» Task goal
Give again, exactly as written, the lines of the records below from the line with "Viewport: 822px width, 326px" to the line with "Task: Open the language flag dropdown". Both end lines count; pictures do not.

» Record excerpts
Segment Open

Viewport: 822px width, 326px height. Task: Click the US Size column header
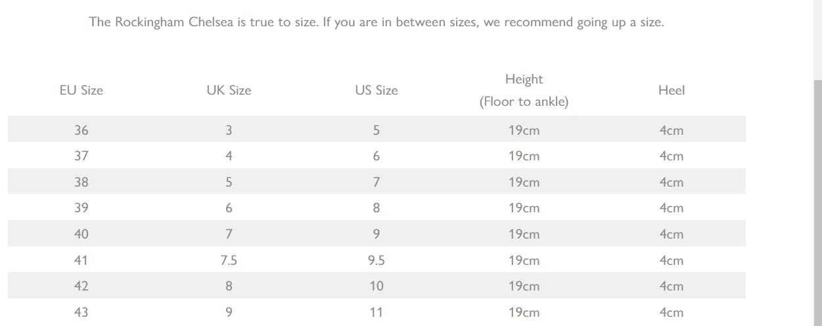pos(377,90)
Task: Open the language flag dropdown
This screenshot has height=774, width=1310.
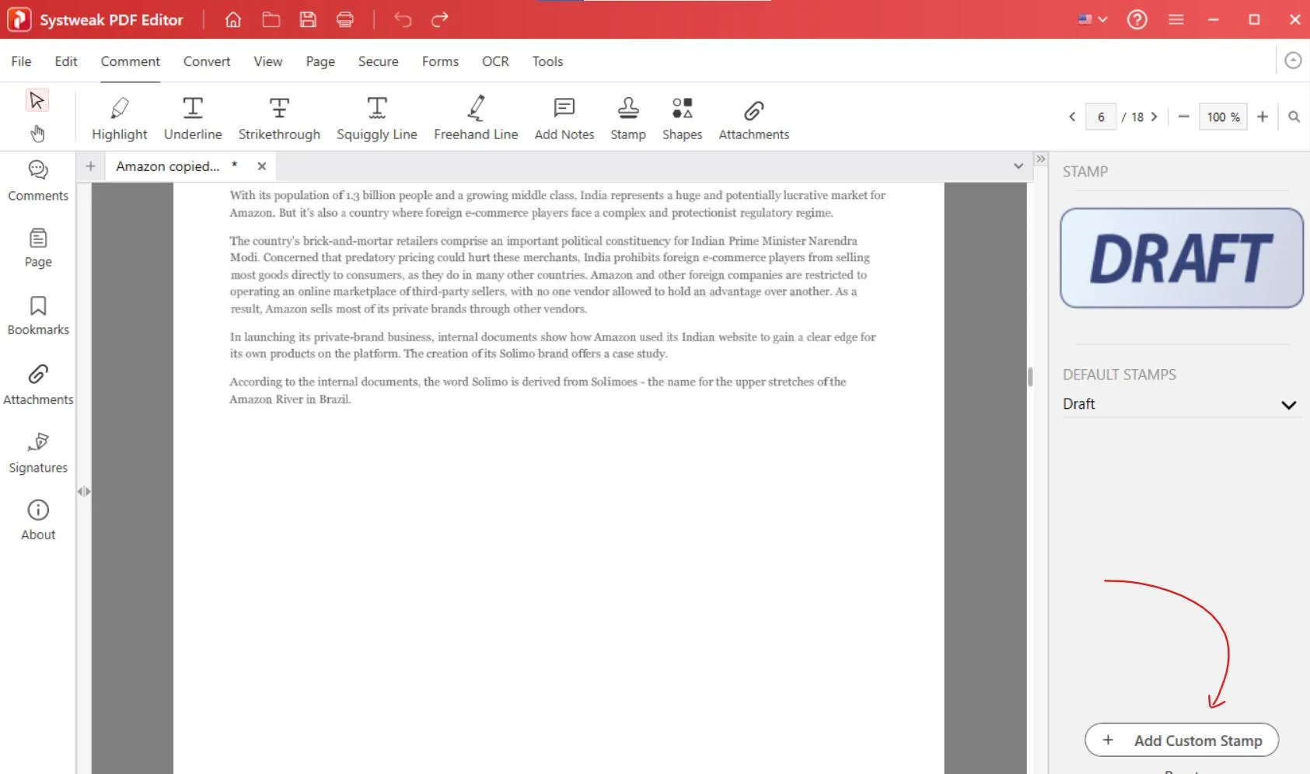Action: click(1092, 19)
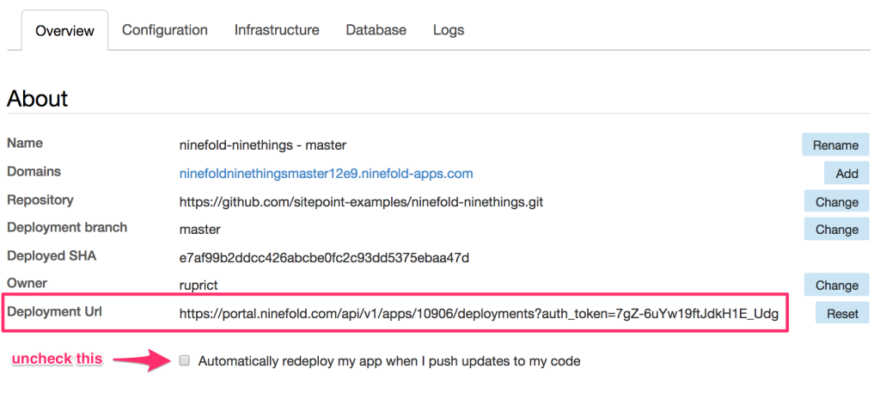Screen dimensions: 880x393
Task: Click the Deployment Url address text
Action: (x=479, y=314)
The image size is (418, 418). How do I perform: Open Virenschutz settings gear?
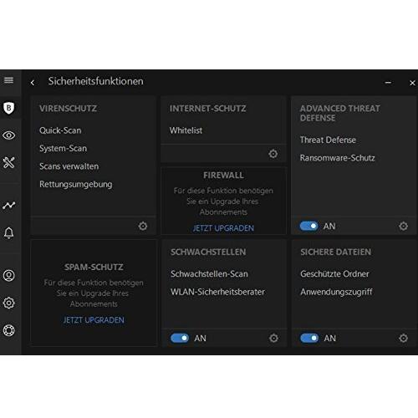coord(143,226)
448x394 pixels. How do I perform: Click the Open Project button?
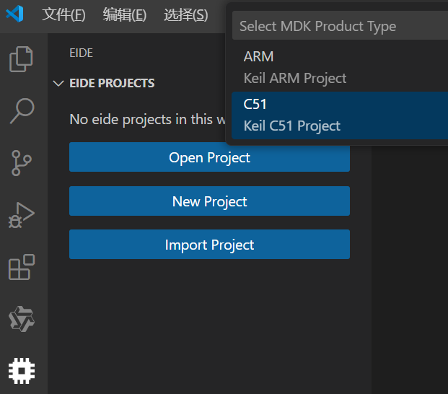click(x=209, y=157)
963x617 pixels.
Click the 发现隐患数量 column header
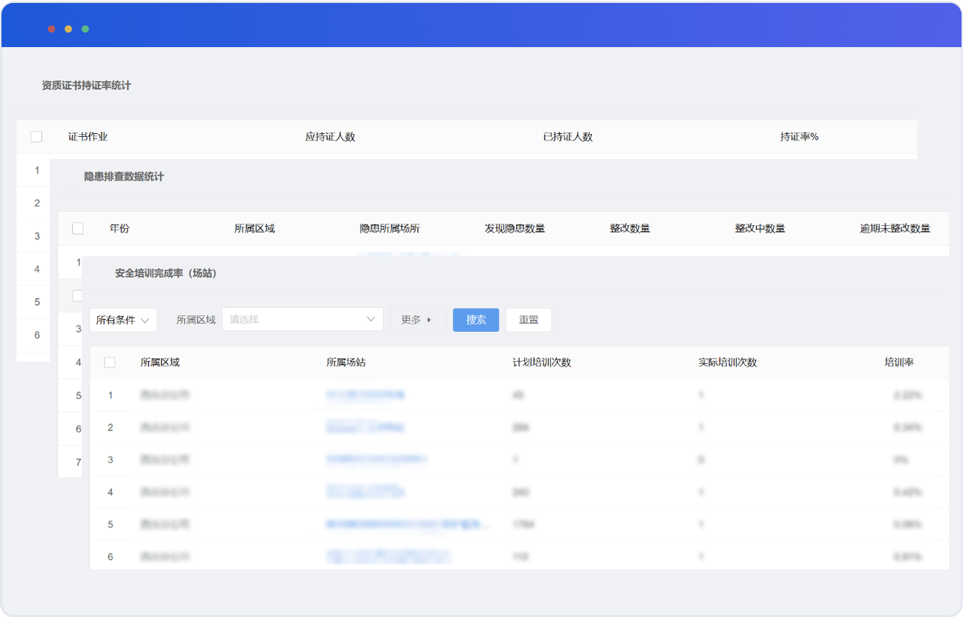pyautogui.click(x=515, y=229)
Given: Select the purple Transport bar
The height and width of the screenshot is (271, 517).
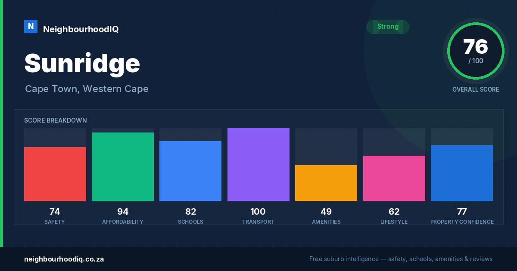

Segment Closed
Segment Open

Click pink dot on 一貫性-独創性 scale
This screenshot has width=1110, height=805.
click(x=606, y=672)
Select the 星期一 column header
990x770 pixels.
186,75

Segment Closed

» Result of the exercise
Viewport: 822px width, 326px height. Task: Click the US Size column header
pos(377,90)
Task: Open the language flag dropdown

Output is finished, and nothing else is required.